Metadata Schema

This section explains the format of the metadata JSON file.

Top Level

At the topmost level of the Metadata dictionary, there is only one element:

Tables

Mapping of tables in the dataset, each one represented as a sub-document, with the table name as the corresponding key.

Table

A node table should be made for each table in your dataset. It contains the configuration on how to handle this table. It has the following elements:

"tables": {
    "users": {
        "fields": {...},
        "path": "users.csv",
        "primary_key": "user_id"
    },
    ...
}
Fields

Mapping of fields in the table.

Name

Name of the table.

Path

Relative path to the .csv file from the data root folder. This can be skipped if the data is being passed as pandas.DataFrames.

Primary_key

Name of the field that act as a primary key of the table.

Use

Optional. If set to false, skip this table when modeling and sampling the dataset.

Field details

Each field within a table needs to have its type specified, Additionally, some field types need additional details, such as the subtype or other properties.

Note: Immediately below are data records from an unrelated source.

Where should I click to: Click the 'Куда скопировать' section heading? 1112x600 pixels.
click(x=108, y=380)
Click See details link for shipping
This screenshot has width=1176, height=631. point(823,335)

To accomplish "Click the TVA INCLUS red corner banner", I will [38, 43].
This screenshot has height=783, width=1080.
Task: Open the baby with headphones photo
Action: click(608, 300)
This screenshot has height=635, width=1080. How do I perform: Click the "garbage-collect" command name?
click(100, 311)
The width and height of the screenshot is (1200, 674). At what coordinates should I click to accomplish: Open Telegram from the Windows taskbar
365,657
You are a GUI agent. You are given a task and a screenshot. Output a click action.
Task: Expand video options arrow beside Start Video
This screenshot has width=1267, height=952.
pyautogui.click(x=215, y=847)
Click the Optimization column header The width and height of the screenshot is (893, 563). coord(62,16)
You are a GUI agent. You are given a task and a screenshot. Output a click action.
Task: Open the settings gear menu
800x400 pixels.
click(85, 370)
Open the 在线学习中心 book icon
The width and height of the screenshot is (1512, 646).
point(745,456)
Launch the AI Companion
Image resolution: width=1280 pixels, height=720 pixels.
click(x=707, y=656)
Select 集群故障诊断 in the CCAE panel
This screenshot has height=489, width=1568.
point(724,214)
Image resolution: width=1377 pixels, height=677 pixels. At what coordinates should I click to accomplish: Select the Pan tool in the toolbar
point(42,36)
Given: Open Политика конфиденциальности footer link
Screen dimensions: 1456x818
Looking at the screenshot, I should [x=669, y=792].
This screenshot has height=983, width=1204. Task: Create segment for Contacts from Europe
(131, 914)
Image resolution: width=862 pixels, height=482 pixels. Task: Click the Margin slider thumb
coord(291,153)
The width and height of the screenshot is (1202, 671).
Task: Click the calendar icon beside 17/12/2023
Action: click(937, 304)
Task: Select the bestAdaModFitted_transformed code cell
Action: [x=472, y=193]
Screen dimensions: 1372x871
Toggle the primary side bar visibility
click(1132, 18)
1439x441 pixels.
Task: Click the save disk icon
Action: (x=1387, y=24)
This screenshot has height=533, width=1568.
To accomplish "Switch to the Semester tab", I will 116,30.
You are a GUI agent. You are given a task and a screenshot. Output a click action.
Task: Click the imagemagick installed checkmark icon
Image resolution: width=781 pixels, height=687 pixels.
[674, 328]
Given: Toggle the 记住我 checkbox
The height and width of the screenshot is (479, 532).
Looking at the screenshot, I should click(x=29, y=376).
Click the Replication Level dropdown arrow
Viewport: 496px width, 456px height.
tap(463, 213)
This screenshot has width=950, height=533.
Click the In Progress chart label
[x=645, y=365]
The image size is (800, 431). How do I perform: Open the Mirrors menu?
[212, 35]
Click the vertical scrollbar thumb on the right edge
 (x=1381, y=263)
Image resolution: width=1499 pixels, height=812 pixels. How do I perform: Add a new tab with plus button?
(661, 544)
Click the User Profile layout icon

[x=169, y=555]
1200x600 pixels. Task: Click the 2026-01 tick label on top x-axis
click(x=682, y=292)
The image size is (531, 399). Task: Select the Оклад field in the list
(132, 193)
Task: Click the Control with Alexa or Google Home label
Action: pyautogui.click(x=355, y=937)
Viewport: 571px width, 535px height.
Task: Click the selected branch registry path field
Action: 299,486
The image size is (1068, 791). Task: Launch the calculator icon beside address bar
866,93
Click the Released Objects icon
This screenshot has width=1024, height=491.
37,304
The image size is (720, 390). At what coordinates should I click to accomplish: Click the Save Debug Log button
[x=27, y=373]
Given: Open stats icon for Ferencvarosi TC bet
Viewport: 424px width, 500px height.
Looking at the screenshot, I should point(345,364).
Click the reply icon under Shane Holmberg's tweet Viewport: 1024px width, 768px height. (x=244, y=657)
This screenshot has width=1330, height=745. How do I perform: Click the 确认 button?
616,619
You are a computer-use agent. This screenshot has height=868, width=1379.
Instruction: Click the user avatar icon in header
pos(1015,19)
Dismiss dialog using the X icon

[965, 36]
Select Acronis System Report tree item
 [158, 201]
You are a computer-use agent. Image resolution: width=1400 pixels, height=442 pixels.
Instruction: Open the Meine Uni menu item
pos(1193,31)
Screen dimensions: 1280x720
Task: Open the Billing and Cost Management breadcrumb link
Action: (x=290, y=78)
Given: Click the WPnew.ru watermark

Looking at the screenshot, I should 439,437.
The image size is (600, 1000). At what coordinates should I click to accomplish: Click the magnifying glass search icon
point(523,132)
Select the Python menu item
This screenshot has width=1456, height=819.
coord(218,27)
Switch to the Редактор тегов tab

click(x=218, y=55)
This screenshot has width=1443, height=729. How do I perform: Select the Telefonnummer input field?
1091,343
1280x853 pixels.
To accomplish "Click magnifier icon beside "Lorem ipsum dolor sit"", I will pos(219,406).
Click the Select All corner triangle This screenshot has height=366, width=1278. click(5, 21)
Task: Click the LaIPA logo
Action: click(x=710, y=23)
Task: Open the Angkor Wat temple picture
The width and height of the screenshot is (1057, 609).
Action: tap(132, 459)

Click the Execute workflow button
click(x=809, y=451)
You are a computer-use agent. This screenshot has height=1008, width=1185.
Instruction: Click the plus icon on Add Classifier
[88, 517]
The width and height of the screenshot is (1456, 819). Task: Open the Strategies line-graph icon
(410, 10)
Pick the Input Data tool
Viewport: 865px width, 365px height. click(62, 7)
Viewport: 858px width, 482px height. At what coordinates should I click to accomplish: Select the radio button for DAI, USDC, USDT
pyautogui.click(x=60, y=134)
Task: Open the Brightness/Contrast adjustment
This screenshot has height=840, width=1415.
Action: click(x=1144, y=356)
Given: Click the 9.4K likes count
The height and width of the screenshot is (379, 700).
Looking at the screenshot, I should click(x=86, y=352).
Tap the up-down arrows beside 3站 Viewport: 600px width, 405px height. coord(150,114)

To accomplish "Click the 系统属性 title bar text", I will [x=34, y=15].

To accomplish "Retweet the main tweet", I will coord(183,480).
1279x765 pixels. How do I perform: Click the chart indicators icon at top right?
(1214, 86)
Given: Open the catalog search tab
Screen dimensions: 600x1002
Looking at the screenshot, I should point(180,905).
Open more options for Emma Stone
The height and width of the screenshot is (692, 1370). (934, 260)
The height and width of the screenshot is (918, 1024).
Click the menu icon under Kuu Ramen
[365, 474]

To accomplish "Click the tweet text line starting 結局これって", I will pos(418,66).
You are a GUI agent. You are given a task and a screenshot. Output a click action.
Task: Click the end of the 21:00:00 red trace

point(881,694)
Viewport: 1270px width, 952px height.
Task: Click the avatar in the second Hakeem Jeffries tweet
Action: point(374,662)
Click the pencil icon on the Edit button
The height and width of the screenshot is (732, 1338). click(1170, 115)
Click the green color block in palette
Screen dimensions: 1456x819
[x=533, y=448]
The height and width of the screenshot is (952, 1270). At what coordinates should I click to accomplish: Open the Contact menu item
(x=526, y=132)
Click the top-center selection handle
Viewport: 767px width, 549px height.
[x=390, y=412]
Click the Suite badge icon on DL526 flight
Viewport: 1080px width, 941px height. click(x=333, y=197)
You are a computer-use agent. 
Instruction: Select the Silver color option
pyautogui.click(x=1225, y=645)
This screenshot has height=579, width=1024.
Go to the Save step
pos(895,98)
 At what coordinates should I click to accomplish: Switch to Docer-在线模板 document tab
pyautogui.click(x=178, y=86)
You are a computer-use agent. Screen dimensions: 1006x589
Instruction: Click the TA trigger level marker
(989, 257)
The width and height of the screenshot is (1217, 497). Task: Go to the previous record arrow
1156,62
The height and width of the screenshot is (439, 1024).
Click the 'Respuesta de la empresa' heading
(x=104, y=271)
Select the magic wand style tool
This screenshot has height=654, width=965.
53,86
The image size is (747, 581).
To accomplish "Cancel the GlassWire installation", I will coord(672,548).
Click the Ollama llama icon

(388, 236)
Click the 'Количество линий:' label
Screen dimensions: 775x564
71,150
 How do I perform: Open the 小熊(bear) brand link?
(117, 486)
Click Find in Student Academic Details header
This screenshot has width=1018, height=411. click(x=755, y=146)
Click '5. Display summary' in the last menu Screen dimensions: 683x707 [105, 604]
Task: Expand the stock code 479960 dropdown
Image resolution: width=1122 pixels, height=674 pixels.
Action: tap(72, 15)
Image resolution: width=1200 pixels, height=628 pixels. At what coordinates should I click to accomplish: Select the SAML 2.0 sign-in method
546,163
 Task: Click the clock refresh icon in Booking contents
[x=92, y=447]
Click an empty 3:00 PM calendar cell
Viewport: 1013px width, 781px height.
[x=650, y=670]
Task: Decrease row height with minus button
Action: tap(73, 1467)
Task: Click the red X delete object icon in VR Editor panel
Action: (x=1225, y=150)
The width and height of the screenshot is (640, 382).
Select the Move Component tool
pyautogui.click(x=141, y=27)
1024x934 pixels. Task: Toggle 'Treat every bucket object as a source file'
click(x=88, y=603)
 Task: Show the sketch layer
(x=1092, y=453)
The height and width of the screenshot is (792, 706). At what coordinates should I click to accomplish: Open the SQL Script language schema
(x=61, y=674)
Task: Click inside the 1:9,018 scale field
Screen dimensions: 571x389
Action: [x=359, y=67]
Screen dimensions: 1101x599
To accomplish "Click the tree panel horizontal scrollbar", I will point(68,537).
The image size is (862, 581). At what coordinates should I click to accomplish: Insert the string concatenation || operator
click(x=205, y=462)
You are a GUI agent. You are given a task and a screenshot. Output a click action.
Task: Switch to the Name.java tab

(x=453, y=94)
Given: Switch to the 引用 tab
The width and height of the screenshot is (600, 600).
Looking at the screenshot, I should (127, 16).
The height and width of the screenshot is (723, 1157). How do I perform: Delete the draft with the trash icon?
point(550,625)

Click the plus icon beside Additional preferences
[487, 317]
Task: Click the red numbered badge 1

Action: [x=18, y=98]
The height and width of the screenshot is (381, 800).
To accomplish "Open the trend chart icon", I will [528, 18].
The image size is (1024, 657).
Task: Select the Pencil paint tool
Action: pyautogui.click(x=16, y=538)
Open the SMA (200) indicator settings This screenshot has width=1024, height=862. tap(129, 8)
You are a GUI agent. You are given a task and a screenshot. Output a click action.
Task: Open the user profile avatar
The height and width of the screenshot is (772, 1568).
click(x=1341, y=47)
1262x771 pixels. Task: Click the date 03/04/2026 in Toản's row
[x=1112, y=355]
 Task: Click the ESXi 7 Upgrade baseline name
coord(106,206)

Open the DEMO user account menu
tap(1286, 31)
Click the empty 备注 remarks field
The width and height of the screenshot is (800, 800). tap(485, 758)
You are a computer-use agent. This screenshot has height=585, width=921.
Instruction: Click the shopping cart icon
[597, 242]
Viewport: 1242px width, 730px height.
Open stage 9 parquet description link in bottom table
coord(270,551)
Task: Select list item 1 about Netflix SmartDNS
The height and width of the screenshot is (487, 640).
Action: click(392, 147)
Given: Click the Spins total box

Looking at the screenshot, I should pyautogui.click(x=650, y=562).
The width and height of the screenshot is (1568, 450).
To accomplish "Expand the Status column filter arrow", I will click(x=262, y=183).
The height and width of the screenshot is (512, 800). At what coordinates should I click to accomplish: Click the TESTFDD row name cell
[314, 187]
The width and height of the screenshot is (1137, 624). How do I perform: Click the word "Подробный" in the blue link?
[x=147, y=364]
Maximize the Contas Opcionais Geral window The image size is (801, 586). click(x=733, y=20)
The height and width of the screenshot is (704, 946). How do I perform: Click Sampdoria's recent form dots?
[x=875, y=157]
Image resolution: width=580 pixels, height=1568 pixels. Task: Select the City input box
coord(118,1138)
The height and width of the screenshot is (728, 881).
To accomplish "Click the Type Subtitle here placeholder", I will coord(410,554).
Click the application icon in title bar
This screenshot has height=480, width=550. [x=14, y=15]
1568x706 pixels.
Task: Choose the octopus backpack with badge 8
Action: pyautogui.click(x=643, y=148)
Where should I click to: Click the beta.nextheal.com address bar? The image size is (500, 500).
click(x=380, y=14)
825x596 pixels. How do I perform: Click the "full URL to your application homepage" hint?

The available types and subtypes are in this table:

Type

Subtype

Additional Properties

numerical

integer

integer

numerical

float

float

datetime

format

categorical

pii, pii_category

boolean

id

integer

ref

id

string

ref, regex

"tables": {
    "users": {
        "fields": {
            "country": {
                "type": "categorical"
            },
            ...
        },
        ...
    },
    ...
}
Type

The type of the field.

Datetime fields

For datetime types, a format key should be included containing the date format using strftime format.

"tables": {
    "transactions": {
        "fields": {
            "timestamp": {
                "type": "datetime",
                "format": "%Y-%m-%d"
            },
            ...
        },
        ...
    },
    ...
}

Categorical fields (Data anonymization)

For categorical types, there is an option to anonymize data labeled as Personally Identifiable Information, pii, but keeping its statistical properties. To anonymize a field, you should use the following keys.

"tables": {
    "users": {
        "fields": {
            "social_security_number": {
                "type": "categorical",
                "pii": True,
                "pii_category": "ssn"
            },
            ...
        },
        ...
    },
    ...
}

The most common supported values of pii_category are in the following table, but any value supported by faker can be used:

name

first_name

last_name

phone_number

ssn

credit_card_number

credit_card_security_code

For a full list of available categories please check the Faker documentation site

Note

Sometime Faker categories admit a type, which can be passed as an additional argument. If that is the case, you set a list containing both the category and the type instead of only the string: 'pii_category': ['credict_card_number', 'visa']

Primary key fields

If a field is specified as a primary_key of the table, then the field must be of type id:

"tables": {
    "users": {
        "fields": {
            "user_id": {
                "name": "user_id"
            },
            ...
        },
        ...
    },
    ...
}

If the subtype of the primary key is integer, an optional regular expression can be passed to generate keys that match it:

"tables": {
    "users": {
        "fields": {
            "user_id": {
                "name": "user_id",
                "type": "id",
                "subtype": "string",
                "regex": "[a-zA-Z]{10}"
            },
            ...
        },
        ...
    },
    ...
}

Foreign key fields

If a field is a foreign key to another table, then it has to also be of type id, and define define a relationship using the ref field:

"tables": {
    "sessions": {
        "fields": {
            "user_id": {
                "type": "id"
                "ref": {
                    "field": "user_id",
                    "table": "users"
                },
            },
            ...
        },
        ...
    },
    ...
}]
table

Parent table name.

field

Parent table field name.